+++ Given text
It looks as if this will be the week: in the coming days, Joe Biden is expected to announce, to no-one’s surprise, that he will be a candidate for re-election next year as president. Aged 80, he is already the oldest person to hold the job; if he wins again and serves a full term, he will be 86 on leaving office.
Back in 1980, when Ronald Reagan won the presidency at the then-record age of 69, pundits mostly assured their audiences that he would be a one-term president. In fact, he ran again and won in a landslide, although there were clear signs that his powers were fading by the end of his second term.
So in 2016, when Hillary Clinton (then aged 69) faced off against Donald Trump (70), there was no such assumption. Sure enough, Trump ran again in 2020, and is now running a third time. No first-term president has declined the opportunity to seek re-election since Chester Arthur in 1884.
Nonetheless, and even with today’s increased life expectancy, there’s no doubt that Biden’s age will be an issue. A younger, dynamic Republican opponent – for example, a Ron DeSantis (aged 44) or a Tim Scott (57) – could offer a striking contrast, as could potentially a Democrat primary challenger. But the latter seems unlikely (anti-vaxer Robert Kennedy and mystic Marianne Williamson are the only ones to step forward so far), and the chance of the former also seems to be diminishing.
++++++
+++ Information shown
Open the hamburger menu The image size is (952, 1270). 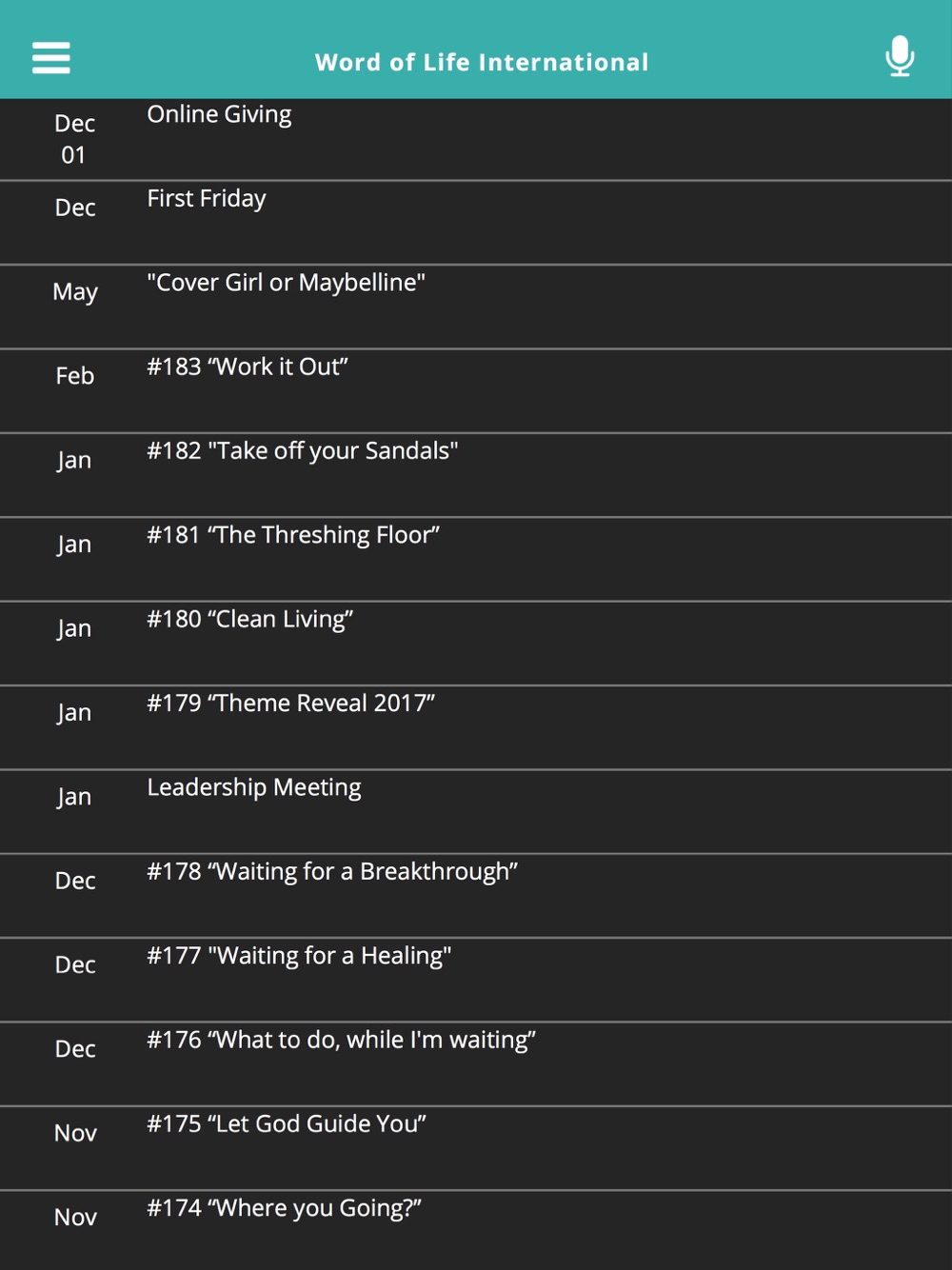pyautogui.click(x=51, y=57)
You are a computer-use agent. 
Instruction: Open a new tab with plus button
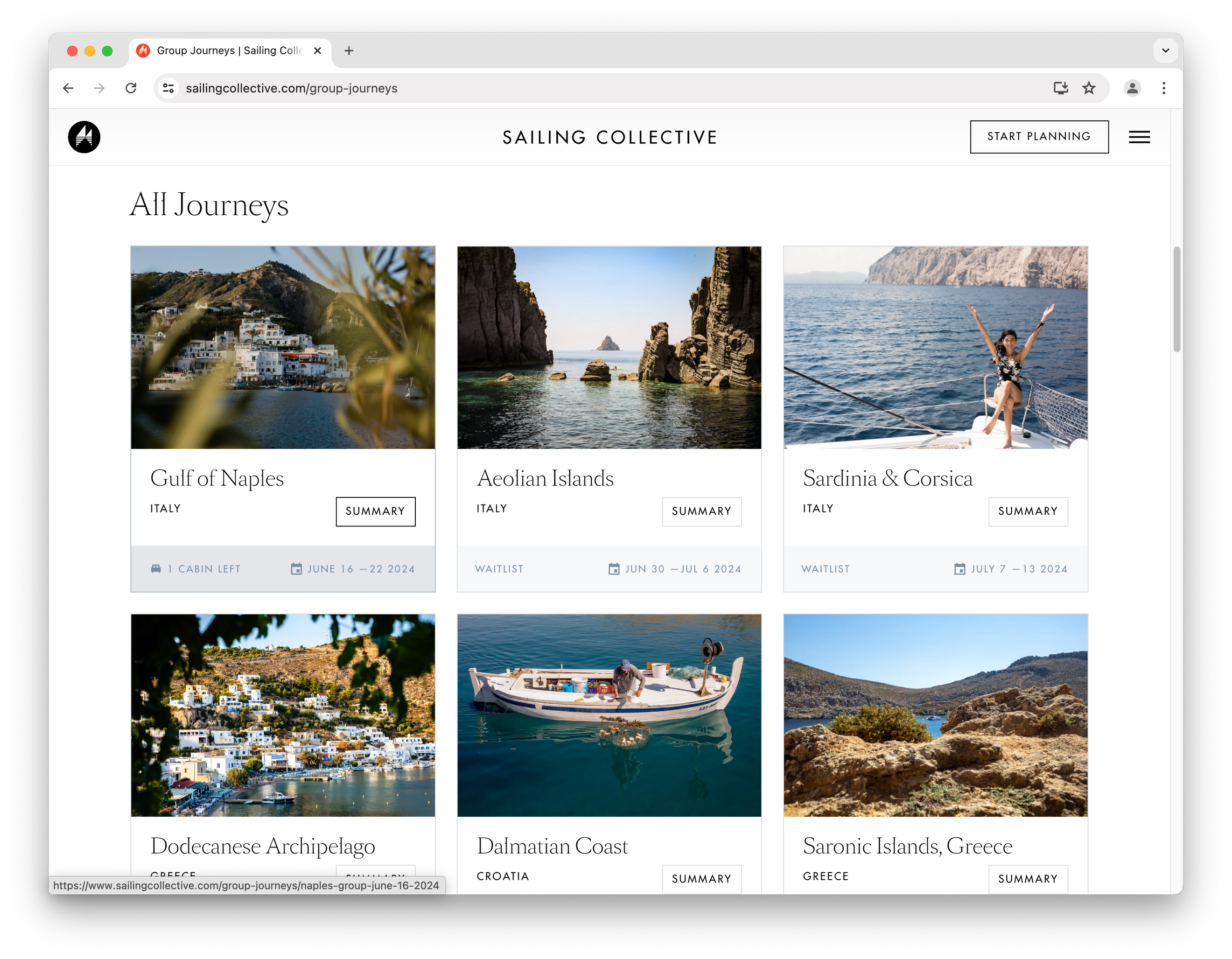pyautogui.click(x=349, y=51)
++++++
**Set problem A**
According to the article on Biden's re-election, how old was Ronald Reagan when he won the presidency in 1980?
**Set problem B**
Print the passage of the article on Biden's re-election between "It looks as" and "his second term.", inclusive.
**Set problem C**
Name every person whose age is given in the article on Biden's re-election.
The listing comes from a source unrelated to the article on Biden's re-election.

**Solution A**
69

**Solution B**
It looks as if this will be the week: in the coming days, Joe Biden is expected to announce, to no-one’s surprise, that he will be a candidate for re-election next year as president. Aged 80, he is already the oldest person to hold the job; if he wins again and serves a full term, he will be 86 on leaving office.
Back in 1980, when Ronald Reagan won the presidency at the then-record age of 69, pundits mostly assured their audiences that he would be a one-term president. In fact, he ran again and won in a landslide, although there were clear signs that his powers were fading by the end of his second term.

**Solution C**
Joe Biden, Ronald Reagan, Hillary Clinton, Donald Trump, Ron DeSantis, Tim Scott